Kontroferta to nie koniec świata

0
974

Jak wiadomo, w ubezpieczeniach na życie klienci dzielą się na zdrowych, którzy nie potrzebują, oraz na chorych, którzy już nie mogą. Oczywiście jest tak wtedy, gdy agent przejmuje retorykę drugiej strony i odpuszcza sobie starania.

Sztuka sprzedaży polis polega na przekonaniu pierwszych, że jednak potrzebują, oraz na ubezpieczeniu drugich, mimo trudności.

Biznes ubezpieczeniowy, choć spełniający funkcję społeczną, nie jest instytucją charytatywną. Przeniesienie ryzyka działa tylko wtedy, jeśli uczestnicy tego rynku działają według zasad. Ubezpieczamy więc życie i zdrowie, gdy zdarzenie ubezpieczeniowe, jak śmierć czy choroba, są faktycznie przyszłe i niepewne.

Sytuacja, w której towarzystwo skutecznie dopuściłoby do wypłaty klienta, który wcześniej unikał płacenia składek, a w obliczu niemal pewnej szkody zamierza się ubezpieczyć, nazywa się negatywną selekcją. W takich okolicznościach racjonalne byłoby nie kupować polisy przed zdarzeniem, tylko przystępować do niej, dopiero gdy zachorujemy.

Pytać czy od razu wyłączać?

Ubezpieczalnie bronią się przed tym, stosując wyłączenie za choroby istniejące przed zawarciem umowy lub wprowadzając ankietę medyczną. Pierwsze rozwiązanie, zwane popularnie pre-ex, jest proste, ale niestety może się obrócić przeciwko nawet niedeklarującym żadnych chorób klientom. Nie ma bowiem osób zdrowych – są tylko źle przebadani.
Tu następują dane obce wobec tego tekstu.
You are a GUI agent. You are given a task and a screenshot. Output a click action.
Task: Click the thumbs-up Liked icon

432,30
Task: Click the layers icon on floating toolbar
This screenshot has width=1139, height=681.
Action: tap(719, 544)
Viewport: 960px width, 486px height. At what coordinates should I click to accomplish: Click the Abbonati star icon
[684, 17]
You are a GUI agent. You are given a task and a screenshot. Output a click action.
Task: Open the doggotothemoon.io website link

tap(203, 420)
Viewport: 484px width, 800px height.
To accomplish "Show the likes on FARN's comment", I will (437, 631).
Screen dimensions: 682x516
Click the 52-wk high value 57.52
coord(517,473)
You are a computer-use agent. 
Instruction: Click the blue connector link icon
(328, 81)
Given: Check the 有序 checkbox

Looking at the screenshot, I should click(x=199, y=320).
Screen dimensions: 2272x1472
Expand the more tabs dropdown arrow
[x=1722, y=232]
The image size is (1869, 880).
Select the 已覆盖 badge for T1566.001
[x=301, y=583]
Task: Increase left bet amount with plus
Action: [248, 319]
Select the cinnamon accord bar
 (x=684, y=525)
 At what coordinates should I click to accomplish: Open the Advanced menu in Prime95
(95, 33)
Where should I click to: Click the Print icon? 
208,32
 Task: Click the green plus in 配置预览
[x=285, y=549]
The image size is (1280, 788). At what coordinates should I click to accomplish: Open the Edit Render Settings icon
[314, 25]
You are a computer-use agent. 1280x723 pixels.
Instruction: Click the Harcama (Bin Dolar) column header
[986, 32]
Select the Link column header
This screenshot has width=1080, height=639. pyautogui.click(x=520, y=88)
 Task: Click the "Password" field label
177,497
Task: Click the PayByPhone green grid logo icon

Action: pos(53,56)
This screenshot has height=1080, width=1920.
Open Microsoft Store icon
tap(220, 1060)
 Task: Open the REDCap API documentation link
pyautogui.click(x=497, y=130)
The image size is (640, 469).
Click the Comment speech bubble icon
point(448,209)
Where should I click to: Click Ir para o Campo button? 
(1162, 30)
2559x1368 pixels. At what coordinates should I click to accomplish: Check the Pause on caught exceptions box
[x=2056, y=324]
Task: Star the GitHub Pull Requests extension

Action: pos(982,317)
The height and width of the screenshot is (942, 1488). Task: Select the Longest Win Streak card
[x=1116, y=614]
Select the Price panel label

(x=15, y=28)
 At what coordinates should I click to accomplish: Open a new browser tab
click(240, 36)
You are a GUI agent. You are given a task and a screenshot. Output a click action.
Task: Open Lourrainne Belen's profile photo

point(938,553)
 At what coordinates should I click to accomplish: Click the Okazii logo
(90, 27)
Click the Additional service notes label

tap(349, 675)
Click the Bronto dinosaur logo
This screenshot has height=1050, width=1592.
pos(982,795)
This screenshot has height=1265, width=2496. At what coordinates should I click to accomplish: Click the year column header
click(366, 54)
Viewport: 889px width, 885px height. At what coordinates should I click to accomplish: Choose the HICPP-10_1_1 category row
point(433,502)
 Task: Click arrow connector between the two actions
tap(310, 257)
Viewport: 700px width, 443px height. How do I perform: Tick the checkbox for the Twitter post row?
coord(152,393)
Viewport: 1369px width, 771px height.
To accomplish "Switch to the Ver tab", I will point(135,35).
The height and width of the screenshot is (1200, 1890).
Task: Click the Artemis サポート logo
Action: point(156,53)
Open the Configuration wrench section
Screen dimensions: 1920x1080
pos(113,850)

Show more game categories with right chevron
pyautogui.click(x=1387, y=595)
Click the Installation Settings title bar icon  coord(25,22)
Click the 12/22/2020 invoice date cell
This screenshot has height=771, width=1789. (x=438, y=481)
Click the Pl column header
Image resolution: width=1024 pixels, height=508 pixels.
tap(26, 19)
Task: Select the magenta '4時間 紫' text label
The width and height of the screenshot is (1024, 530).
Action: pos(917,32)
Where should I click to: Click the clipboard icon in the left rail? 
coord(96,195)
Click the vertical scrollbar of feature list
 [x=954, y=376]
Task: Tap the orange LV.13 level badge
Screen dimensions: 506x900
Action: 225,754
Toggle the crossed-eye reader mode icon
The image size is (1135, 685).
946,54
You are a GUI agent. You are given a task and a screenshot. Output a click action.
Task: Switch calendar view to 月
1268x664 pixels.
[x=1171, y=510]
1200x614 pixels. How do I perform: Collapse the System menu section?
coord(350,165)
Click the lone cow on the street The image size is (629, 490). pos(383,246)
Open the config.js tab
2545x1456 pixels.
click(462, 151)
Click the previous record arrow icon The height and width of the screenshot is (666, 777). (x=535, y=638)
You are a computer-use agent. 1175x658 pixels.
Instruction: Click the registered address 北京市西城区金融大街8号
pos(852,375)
Pre-ex wprowadza ryzyko, że klient z niezdiagnozowanym albo potencjalnie błahym problemem zdrowotnym dostanie na jego podstawie odmowę wypłaty świadczenia. Świadomy agent powinien unikać sprzedaży tego typu rozwiązań.

Jak więc bez dróg na skróty przeprowadzić klienta przez ankietę medyczną? Przede wszystkim o potencjalnych problemach zdrowotnych klienta należy porozmawiać, zanim zaczniemy procedury związane z wystawieniem polisy. Oczywiście nie zbieramy na tym etapie danych do systemu!

Aby nasza usługa była wartościowa, produkt musi być dopasowany do ubezpieczonego, a nie na odwrót. Lepiej, żeby agent wiedział, że nie ma sensu prezentować klientowi rozwiązań, których i tak nie będzie mógł mieć. Na tym etapie przydaje się baza wiedzy dotycząca dotychczasowych wyników oceny ryzyka, stworzona na podstawie już złożonych do towarzystw wniosków. Zawiera ona informację o możliwym wyniku w zależności od choroby i podaje informację, na jaką kontrofertę się przygotować.

Ocena ryzyka i kontroferta przyjacielem agenta

Do prawidłowej oceny ryzyka potrzebna będzie pełna informacja o samej chorobie, zaistniałych powikłaniach i wynikach kontroli lekarskich. Kompletna dokumentacja medyczna powinna być przygotowana przed spisaniem wniosku. Nie dlatego, że inaczej się nie da, ale dlatego, że uzupełnianie później jest męczące dla klienta i zmniejsza szanse sprzedażowe.

Finalnie jednak decyzje polegające na utrzymaniu zakresu ubezpieczenia i podniesieniu składki można nazwać „konstruktywnymi”. Towarzystwo pokazuje w ten sposób, że nie żyje w utopii, że wszyscy ubezpieczeni są zdrowi. W końcu lepszy taki klient, który przyznaje się do swoich chorób, niż taki, który wbrew faktom pozostawia czystą ankietę medyczną.

Klienci dobrze też reagują na chęć towarzystwa do wzięcia ich „z dobrodziejstwem inwentarza” i nawet 100 czy 200-procentowe podwyżki są przez świadomych klientów akceptowalne.

Należy pamiętać, że jeśli problemem jest cena, możliwe są negocjacje kontroferty w kierunku obniżenia sumy. Oczywiście ma to sens tylko wtedy, jeśli obniżone świadczenie wciąż pozostaje w wystarczającej kwocie dla jego zabezpieczenia.